Document section ->
Advanced SQL: Window Functions, CTEs, Recursive...
Most candidates think 'advanced SQL' means memorizing obscure functions. Wrong. Advanced SQL means reading an EXPLAIN plan, knowing when RANK ties hurt you, and understanding why your LATERAL join is the only thing standing between a correlated subquery and a production outage. Interviewers do not test whether you have heard of window functions. They test whether you reach for the right one.
7 Advanced SQL Topics
Each topic includes a concept explanation, a production-style code example, and a link to a deeper reference page.
Window Functions
Window functions compute values across a set of rows related to the current row without collapsing the result set. Unlike GROUP BY, which produces one row per group, window functions keep every row and add a computed column. ROW_NUMBER, RANK, DENSE_RANK, LAG, LEAD, SUM OVER, and NTILE are the most tested functions. The PARTITION BY clause defines the window groups. ORDER BY within the OVER clause defines the row ordering for ranking and running calculations.
Common Table Expressions (CTEs)
CTEs define temporary named result sets that exist only for the duration of a single query. They replace subqueries and make complex SQL readable by breaking it into named steps. Each CTE is defined in the WITH clause and can reference CTEs defined before it. CTEs do not imply materialization: the optimizer may inline them, merge them, or execute them separately depending on the query plan.
Recursive Queries
Recursive CTEs query hierarchical or graph-structured data. The recursive CTE has two parts: the anchor member (base case) and the recursive member (the step that references the CTE itself). The database executes the anchor first, then repeatedly executes the recursive member until it produces no new rows. Common use cases: org charts, bill of materials, category trees, and shortest path calculations.
Lateral Joins
LATERAL allows a subquery in the FROM clause to reference columns from preceding tables. Without LATERAL, each subquery in FROM is independent. With LATERAL, the subquery runs once per row of the preceding table, similar to a correlated subquery but in the FROM clause. This is the most efficient way to get the top N per group pattern without window functions.
Query Optimization
Writing correct SQL is step one. Writing fast SQL is step two. Query optimization requires understanding indexes (B-tree, hash, GIN, GiST), execution plans (EXPLAIN ANALYZE), join algorithms (nested loop, hash join, merge join), and common anti-patterns (SELECT *, functions on indexed columns, implicit type casts, correlated subqueries). Data engineers must optimize queries that run against tables with billions of rows.
Set Operations
UNION, INTERSECT, and EXCEPT combine or compare result sets. UNION stacks rows vertically. INTERSECT returns rows that appear in both result sets. EXCEPT returns rows from the first set that do not appear in the second. Each has an ALL variant that skips deduplication. These operations follow set theory and are tested in interviews as an alternative to JOIN-based solutions.

[Records from a pointing dataset]
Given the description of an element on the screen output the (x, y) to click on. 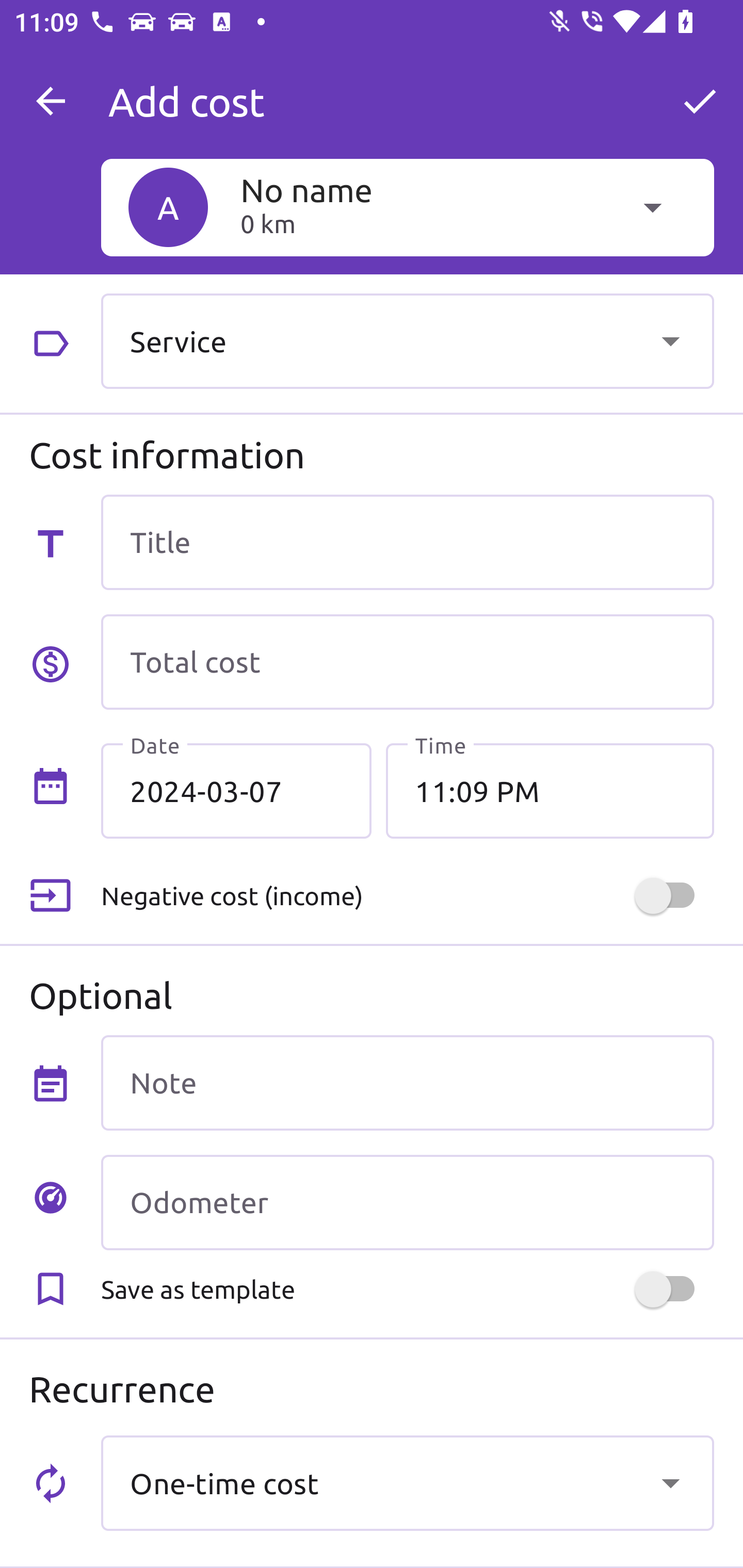
Navigate up (50, 101)
OK (699, 101)
A No name 0 km (407, 206)
Service (407, 340)
Show dropdown menu (670, 340)
Title (407, 541)
Total cost  (407, 662)
2024-03-07 (236, 790)
11:09 PM (549, 790)
Negative cost (income) (407, 895)
Note (407, 1082)
Odometer (407, 1202)
Save as template (407, 1289)
One-time cost (407, 1482)
Show dropdown menu (670, 1482)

Goals ->
• 1. In the advanced SQL overview, what are the two parts of a recursive CTE?
• 2. Reproduce the advanced SQL overview verbatim from "7 Advanced SQL" to "and running calculations.".
• 3. Carry on the advanced SQL overview from the point where it ends.

Exercise results ->
• 1. The anchor member (the base case) and the recursive member (the step that references the CTE itself).

• 2.
7 Advanced SQL Topics
Each topic includes a concept explanation, a production-style code example, and a link to a deeper reference page.
Window Functions
Window functions compute values across a set of rows related to the current row without collapsing the result set. Unlike GROUP BY, which produces one row per group, window functions keep every row and add a computed column. ROW_NUMBER, RANK, DENSE_RANK, LAG, LEAD, SUM OVER, and NTILE are the most tested functions. The PARTITION BY clause defines the window groups. ORDER BY within the OVER clause defines the row ordering for ranking and running calculations.

• 3.
Dynamic SQL and Prepared Statements
Dynamic SQL constructs and executes SQL strings at runtime. It is used for queries where the table name, column list, or filter conditions are not known until execution time. In PostgreSQL, EXECUTE with format() builds safe dynamic queries. In application code, parameterized queries (prepared statements) prevent SQL injection while allowing dynamic values. Data engineers use dynamic SQL for metadata-driven pipelines, automated schema migrations, and generic data quality checks.
4 Advanced SQL Interview Questions
Q1: What is the difference between ROW_NUMBER, RANK, and DENSE_RANK? When would you use each?
What they test: Window function fundamentals. All three assign numbers to rows within a partition. ROW_NUMBER gives unique sequential numbers (1, 2, 3) even for ties. RANK gives the same number to ties but skips values (1, 1, 3). DENSE_RANK gives the same number to ties without skipping (1, 1, 2). Approach: ROW_NUMBER when you need exactly one row per group (deduplication, top-1 per group). RANK for competition-style ranking where ties skip positions (Olympic medals). DENSE_RANK when you need consecutive rank numbers without gaps. Give the concrete output for tied values: salaries of 100k, 100k, 90k produce ROW_NUMBER (1,2,3), RANK (1,1,3), DENSE_RANK (1,1,2).
Q2: Explain what a recursive CTE is and give a real-world use case.
What they test: Whether you have worked with hierarchical data. Org charts, category trees, bill of materials, and graph traversal all require recursive queries. Approach: A recursive CTE has two parts joined by UNION ALL. The anchor member is the starting point (e.g., the root node). The recursive member joins the CTE to itself to find the next level. The database repeats the recursive member until no new rows are produced. Real-world example: find all subordinates under a manager in an org chart. Mention the safety limit (WHERE depth < N) to prevent infinite recursion when the data has cycles.
Q3: A query that worked fine on a small dataset is now taking 10 minutes on production data. Walk through your debugging process.
What they test: Systematic query optimization skills. The interviewer wants a structured approach, not random guessing. Approach: Step 1: Run EXPLAIN ANALYZE to see the actual execution plan and row estimates. Step 2: Look for sequential scans on large tables (missing index on the filter/join column). Step 3: Check if estimated rows are wildly different from actual rows (stale statistics, run ANALYZE). Step 4: Look at the join algorithm: nested loop on large tables is a red flag. Step 5: Check for functions on indexed columns (WHERE YEAR(date_col) = 2024 prevents index use). Step 6: Consider materialized CTEs if the same subquery is evaluated multiple times.
Q4: When would you use a LATERAL join instead of a window function?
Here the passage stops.